• _Instructions for the task_
Return the lines of the data below in which the string "input" occurs.

• _Extracted entries_
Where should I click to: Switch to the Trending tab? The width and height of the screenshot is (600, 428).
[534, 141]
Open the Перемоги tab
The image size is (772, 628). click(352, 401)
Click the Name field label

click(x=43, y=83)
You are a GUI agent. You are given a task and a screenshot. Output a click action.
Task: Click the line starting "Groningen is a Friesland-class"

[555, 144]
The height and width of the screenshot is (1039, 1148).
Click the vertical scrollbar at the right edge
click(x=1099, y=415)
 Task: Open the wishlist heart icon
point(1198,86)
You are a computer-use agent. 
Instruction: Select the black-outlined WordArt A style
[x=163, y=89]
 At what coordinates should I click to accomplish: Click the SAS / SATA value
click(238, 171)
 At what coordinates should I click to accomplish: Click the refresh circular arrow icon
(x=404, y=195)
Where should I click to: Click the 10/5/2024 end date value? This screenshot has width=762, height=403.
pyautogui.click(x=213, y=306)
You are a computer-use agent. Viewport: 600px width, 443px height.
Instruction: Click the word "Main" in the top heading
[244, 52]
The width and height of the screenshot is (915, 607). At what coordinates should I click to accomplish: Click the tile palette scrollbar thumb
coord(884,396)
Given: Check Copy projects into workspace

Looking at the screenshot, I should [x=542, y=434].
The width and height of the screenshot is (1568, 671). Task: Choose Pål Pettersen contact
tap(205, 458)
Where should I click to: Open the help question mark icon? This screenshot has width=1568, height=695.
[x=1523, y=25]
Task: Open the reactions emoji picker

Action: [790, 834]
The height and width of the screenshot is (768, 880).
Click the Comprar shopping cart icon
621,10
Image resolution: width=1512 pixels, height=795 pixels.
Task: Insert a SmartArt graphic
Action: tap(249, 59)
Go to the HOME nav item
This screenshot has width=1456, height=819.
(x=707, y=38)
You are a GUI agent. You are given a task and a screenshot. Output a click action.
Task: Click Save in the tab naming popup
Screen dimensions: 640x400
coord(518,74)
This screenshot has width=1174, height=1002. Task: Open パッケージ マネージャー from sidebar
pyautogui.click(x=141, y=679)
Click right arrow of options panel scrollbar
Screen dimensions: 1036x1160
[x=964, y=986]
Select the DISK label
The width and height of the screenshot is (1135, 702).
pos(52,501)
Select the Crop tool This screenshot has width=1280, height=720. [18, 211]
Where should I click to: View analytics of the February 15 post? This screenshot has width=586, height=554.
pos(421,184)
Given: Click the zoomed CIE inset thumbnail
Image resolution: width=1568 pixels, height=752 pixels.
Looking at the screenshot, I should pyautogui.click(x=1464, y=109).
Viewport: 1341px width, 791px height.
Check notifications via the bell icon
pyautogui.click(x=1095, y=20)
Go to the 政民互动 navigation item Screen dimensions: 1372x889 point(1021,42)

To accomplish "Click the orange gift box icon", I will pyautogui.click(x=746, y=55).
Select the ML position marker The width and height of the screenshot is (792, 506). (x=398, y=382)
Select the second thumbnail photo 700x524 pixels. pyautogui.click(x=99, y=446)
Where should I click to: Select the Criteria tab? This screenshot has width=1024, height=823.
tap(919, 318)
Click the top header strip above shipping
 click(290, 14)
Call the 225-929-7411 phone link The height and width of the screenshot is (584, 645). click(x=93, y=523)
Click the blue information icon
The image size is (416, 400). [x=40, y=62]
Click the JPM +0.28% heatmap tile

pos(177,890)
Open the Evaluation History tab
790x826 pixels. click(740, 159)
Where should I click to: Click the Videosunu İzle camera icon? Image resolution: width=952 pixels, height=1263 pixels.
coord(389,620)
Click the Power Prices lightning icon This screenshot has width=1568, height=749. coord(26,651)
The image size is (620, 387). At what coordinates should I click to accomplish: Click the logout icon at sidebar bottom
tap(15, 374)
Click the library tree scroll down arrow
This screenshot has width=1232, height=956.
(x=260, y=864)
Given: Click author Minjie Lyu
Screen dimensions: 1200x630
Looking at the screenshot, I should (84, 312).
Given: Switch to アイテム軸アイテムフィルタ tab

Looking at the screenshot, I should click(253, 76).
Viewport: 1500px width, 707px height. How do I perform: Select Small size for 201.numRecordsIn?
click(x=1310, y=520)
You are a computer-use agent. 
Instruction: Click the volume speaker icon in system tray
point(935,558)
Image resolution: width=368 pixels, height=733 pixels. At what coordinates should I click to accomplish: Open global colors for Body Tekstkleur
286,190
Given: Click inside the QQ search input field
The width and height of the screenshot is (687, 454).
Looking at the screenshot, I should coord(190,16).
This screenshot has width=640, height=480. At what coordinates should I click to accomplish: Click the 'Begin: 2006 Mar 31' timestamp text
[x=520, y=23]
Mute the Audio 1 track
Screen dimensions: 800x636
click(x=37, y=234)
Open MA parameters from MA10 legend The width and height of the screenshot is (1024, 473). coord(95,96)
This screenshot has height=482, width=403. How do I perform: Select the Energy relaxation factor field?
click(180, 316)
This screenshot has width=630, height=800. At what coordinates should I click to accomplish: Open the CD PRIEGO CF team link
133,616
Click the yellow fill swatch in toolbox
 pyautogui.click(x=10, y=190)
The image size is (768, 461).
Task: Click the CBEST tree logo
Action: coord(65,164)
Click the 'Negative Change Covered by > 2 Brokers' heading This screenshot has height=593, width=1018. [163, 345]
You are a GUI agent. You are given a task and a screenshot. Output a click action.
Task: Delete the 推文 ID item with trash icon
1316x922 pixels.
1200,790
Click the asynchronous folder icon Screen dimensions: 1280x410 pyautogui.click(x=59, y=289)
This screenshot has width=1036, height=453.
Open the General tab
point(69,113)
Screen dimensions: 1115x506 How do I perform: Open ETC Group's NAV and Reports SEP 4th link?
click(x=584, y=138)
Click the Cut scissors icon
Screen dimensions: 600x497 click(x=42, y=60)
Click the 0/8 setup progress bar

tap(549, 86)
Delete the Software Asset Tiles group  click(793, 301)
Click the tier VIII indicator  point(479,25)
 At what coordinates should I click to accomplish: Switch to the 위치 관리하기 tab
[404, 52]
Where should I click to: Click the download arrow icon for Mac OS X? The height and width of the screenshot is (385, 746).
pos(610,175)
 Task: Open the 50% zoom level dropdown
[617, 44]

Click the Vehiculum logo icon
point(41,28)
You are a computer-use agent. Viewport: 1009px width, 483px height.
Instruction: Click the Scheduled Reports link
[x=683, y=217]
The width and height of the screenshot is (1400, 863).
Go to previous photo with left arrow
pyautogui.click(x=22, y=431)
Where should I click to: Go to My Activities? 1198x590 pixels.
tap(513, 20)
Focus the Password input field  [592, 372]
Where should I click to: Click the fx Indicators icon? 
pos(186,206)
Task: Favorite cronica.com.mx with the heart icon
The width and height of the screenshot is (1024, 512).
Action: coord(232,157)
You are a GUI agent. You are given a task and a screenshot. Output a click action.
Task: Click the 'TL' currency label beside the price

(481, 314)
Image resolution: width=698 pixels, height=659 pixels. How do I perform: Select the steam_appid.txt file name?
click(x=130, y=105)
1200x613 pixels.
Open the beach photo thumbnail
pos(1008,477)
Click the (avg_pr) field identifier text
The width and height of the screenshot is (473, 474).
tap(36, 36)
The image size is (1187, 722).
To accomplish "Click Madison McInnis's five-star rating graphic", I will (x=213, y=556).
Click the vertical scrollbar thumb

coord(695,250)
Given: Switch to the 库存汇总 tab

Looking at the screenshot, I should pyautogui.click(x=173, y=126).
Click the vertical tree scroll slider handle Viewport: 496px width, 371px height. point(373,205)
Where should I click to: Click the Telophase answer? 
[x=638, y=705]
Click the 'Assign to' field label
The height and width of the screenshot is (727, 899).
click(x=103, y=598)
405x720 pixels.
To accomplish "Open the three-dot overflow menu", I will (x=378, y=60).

• _Task response_
Given: Click inside the QQ search input field
Focus the Password input field  [592, 372]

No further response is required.